What do you do when you get stuck? - andrewtbham

when you are working on a problem by yourself and get stuck... what do you do?  at work, i ask another programmer, but i'm working at home on a side project... all i know to do is google and put question on stack overflow. any ideas?
======
jsankey
Lifted from one of my old blog posts:

\- Pros and Cons: when I have too many answers, I try to make it objective by
drawing up the pros and cons and seeing where that takes me.

\- Simplify: like a lot of developers, I can be prone to over-analyse when I
am stuck on an issue for a while. So I remind myself to try simplifying the
problem. Often by dropping a layer of flexibility the problem is a lot easier
to solve. If I really need the flexibility, I can add it later when I have
greater understanding.

\- Take a Break: sometimes I’m just trying too hard, and need to step back. I
work from home, so a short walk outside is a welcome break. Actually getting
away from the computer relaxes the grey matter. The vitamin D doesn’t hurt
either.

\- Explain the Problem: very often I find that while I’m explaining the
problem, I see it in a different way. If not, the input of another person
usually throws a different perspective on the issue. If there’s nobody to
bother immediately, just writing down an explanation can help.

\- Switch Gears: this works when I’m getting frustrated by a lack of progress.
By switching to a small, unrelated task, I can Get Something Done and develop
some new momentum. This also serves as a break from the original problem.
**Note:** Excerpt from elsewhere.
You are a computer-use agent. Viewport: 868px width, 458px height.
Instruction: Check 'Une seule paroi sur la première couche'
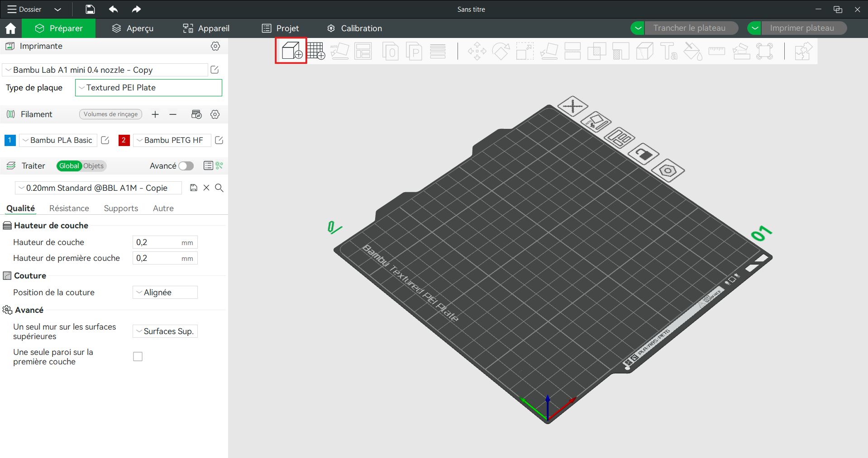[x=138, y=357]
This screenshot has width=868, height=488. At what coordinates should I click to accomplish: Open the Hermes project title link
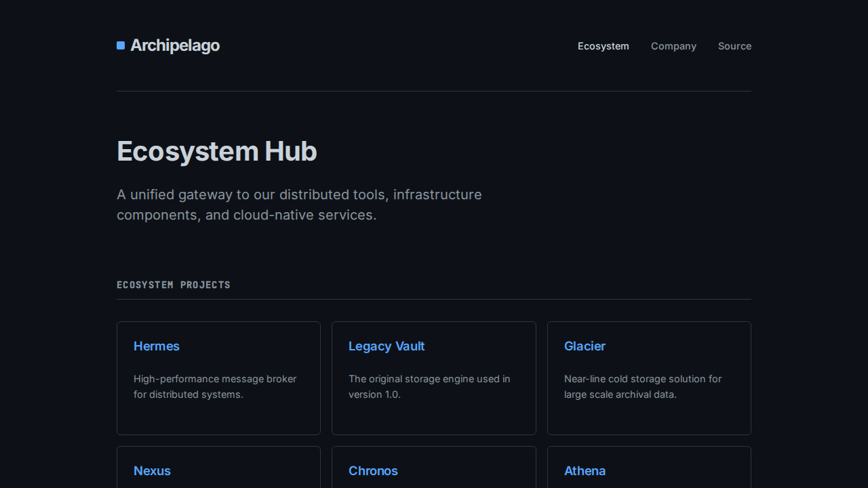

\- Write Some Tests: I don’t practice TDD all the time, but when I’m stuck
trying to understand how things work, writing some tests first can be very
illuminating. Having tests in place also gives gratifying feedback as I
finally start to crack the underlying problem. I find this works best for
really tough technical issues, where good test coverage is even more important
than normal.

\- Write Some Code: if I have a partial solution, even if I know it is ugly or
inadequate, sometimes I’ll just plow ahead anyway. Actually working through a
throwaway implementation is better than standing still, as it turns up all the
little details. I’m happy to throw that code away since I know the alternative
was not getting anywhere.

------
anigbrowl
Small stuck, go for a walk or suchlike. You'll come back with 2 or 3 new
ideas.

Really tricky ones - write off a day to 'troubleshooting' and try out some
radically different ideas including ones you may have rejected earlier,
hacking or scribbling down the bare minimum to see if it makes sense. Often
they won't, but every now and again your struggles will have led you in the
meantime to some new insight which allows you to escape the 'local minimum'.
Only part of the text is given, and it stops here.